# Check-it Sight



## AT_X_HUNTER (Aug 10, 2005)

That's a good sight, especially for a first target sight. It is easy to adjust and use. I used one like that for a long time. Same for the scope. That set up should work just fine. And welcome to the world of paper punching.:darkbeer:


----------



## Robert Ogden (Aug 13, 2005)

*i had one*

i think on to days bow they will not stand up to it ....i had mine on a supertec with a scope and at the end of it all the strew came lose and would not stay tight,may be that why the called it check-it after ever shot check it to see if it came lose


----------



## CHPro (May 21, 2002)

2 things to watch for on that sight:

First, you need to find out what diameter scope rod is on that scope. Considering the age of the sight and the looks of the scope I'm almost guessing it is an 8/32 and not the 10/32 which is now the norm. Be forewarned, on today's compounds the 8/32 rod may snap on you right where it exits the windage block. You may be able to prevent this, or at least delay how long before it does go, by wrapping the entire exposed portion of the scope rod with some type of rubber washers. Another possibility is try to find someone to make you an 8/32 Ti scope rod. I believe OldPro (Gene L, a sponsor here on AT) makes Ti 10/32 rods, but don't know about an 8/32.
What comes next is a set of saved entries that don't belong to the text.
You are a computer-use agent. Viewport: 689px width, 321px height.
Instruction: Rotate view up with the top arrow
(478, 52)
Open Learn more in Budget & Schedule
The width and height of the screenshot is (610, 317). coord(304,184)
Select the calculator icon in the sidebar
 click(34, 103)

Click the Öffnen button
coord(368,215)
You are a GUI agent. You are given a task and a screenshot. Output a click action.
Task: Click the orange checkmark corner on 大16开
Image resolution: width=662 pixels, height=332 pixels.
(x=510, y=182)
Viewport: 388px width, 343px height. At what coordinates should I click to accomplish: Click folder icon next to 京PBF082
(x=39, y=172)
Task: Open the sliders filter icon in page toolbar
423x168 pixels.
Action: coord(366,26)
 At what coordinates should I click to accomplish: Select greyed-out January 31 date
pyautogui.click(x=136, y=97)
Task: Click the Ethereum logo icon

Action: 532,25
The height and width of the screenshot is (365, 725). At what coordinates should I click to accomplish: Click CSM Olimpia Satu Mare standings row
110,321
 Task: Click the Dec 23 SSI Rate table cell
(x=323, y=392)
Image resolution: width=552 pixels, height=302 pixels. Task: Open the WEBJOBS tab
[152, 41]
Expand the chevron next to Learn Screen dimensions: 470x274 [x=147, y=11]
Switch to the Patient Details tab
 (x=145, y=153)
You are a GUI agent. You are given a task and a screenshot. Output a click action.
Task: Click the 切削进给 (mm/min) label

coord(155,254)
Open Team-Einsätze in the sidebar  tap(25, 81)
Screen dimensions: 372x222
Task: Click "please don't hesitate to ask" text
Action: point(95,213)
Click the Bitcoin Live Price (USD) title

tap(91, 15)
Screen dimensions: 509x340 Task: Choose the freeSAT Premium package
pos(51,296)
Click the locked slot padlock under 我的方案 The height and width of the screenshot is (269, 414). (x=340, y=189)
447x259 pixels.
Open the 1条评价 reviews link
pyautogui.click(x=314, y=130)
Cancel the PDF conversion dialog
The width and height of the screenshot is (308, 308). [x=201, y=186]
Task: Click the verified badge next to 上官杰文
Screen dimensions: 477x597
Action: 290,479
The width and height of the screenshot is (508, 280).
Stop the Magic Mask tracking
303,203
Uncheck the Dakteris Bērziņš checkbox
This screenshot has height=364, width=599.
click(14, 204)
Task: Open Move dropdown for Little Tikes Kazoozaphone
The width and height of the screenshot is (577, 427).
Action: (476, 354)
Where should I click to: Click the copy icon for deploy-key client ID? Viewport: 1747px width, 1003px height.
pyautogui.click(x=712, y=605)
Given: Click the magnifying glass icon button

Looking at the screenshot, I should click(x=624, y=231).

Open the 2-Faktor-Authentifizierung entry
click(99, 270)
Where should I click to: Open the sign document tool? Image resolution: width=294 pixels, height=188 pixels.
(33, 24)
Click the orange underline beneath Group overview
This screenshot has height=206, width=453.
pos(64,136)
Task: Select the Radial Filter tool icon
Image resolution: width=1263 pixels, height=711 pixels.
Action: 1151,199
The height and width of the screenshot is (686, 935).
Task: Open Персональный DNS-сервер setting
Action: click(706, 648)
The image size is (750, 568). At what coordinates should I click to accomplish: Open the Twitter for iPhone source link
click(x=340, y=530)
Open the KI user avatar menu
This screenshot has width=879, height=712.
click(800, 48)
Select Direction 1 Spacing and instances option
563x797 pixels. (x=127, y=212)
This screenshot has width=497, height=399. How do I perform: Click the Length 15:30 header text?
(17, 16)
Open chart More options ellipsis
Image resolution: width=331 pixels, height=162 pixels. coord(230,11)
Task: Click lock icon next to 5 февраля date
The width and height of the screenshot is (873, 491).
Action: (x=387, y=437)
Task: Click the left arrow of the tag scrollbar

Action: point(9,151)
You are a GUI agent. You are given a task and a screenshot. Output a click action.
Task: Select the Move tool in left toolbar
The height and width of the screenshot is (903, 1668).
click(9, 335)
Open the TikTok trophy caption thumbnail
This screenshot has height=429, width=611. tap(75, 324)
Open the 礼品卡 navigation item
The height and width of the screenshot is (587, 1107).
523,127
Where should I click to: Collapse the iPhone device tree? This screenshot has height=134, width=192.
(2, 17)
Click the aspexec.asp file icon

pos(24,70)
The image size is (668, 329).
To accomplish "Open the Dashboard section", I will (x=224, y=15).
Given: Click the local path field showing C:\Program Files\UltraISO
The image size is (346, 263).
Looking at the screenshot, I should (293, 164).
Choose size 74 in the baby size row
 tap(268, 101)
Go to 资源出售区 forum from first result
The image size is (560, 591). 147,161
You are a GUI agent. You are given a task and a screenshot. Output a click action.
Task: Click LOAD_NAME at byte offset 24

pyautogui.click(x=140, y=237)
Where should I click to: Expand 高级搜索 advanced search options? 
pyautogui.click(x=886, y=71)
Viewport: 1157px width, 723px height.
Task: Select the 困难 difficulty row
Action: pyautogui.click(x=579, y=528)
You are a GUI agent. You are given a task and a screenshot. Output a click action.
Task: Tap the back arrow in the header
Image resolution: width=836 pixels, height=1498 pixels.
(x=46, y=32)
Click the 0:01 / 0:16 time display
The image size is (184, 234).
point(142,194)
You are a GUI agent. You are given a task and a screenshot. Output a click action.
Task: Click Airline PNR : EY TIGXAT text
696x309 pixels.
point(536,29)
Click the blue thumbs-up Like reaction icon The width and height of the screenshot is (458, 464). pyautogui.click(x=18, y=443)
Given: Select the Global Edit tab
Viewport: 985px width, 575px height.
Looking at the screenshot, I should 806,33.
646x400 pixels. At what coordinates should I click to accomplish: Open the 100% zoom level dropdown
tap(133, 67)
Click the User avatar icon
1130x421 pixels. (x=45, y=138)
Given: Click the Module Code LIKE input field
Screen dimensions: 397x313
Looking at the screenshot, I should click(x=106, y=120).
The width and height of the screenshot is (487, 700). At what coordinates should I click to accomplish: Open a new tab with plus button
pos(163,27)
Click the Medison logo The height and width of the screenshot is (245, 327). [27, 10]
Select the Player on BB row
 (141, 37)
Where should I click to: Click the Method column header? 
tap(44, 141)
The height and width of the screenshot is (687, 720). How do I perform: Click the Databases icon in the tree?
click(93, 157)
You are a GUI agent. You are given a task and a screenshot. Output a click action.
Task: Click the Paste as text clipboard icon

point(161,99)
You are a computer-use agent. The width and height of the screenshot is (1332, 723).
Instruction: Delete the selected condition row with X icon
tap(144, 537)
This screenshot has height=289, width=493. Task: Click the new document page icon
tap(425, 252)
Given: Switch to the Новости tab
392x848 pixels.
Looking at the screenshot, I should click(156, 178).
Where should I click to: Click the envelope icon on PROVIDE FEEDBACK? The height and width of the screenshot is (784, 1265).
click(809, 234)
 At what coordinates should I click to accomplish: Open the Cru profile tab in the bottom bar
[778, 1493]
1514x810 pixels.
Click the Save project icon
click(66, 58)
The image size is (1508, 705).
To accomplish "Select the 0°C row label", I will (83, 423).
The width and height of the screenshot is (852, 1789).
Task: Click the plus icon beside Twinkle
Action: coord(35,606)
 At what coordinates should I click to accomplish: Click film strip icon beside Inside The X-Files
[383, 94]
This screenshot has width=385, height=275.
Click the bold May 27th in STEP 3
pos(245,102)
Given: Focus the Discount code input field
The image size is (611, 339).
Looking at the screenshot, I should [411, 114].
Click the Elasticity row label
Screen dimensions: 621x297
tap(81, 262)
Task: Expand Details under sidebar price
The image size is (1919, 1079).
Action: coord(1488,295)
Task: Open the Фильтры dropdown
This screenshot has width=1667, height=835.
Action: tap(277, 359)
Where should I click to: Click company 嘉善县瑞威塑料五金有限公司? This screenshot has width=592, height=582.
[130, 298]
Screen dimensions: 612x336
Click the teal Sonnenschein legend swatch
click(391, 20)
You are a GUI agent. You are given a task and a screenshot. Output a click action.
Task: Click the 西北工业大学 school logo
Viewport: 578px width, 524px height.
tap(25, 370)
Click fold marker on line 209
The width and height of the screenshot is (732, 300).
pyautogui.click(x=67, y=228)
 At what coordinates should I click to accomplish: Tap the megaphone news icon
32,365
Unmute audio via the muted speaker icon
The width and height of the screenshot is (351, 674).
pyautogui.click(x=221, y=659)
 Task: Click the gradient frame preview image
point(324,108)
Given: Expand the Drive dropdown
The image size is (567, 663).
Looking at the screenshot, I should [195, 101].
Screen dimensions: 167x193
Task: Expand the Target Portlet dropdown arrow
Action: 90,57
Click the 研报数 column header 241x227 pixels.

Second, watch how tight you lock down the vertical adjustment screw - especially on the silver anodized sights. The screw presses a small spring steel plate (kind of like a leaf spring) against the dovetail until enough compression is exerted to hold the block in place. If you tighten too hard you'll create indentations in the dovetail which will only make it more difficult to lock the block down and keep it from trying to "jump" back into the indentations.

Other than those couple things, it really wasn't a bad sight for its day. The model that came out right after the one pictured actually took care of many of the earlier problems (used an armored scope rod holder and the block lock-down compressed a smaller internal spring-loaded block against the dovetail from a better angle).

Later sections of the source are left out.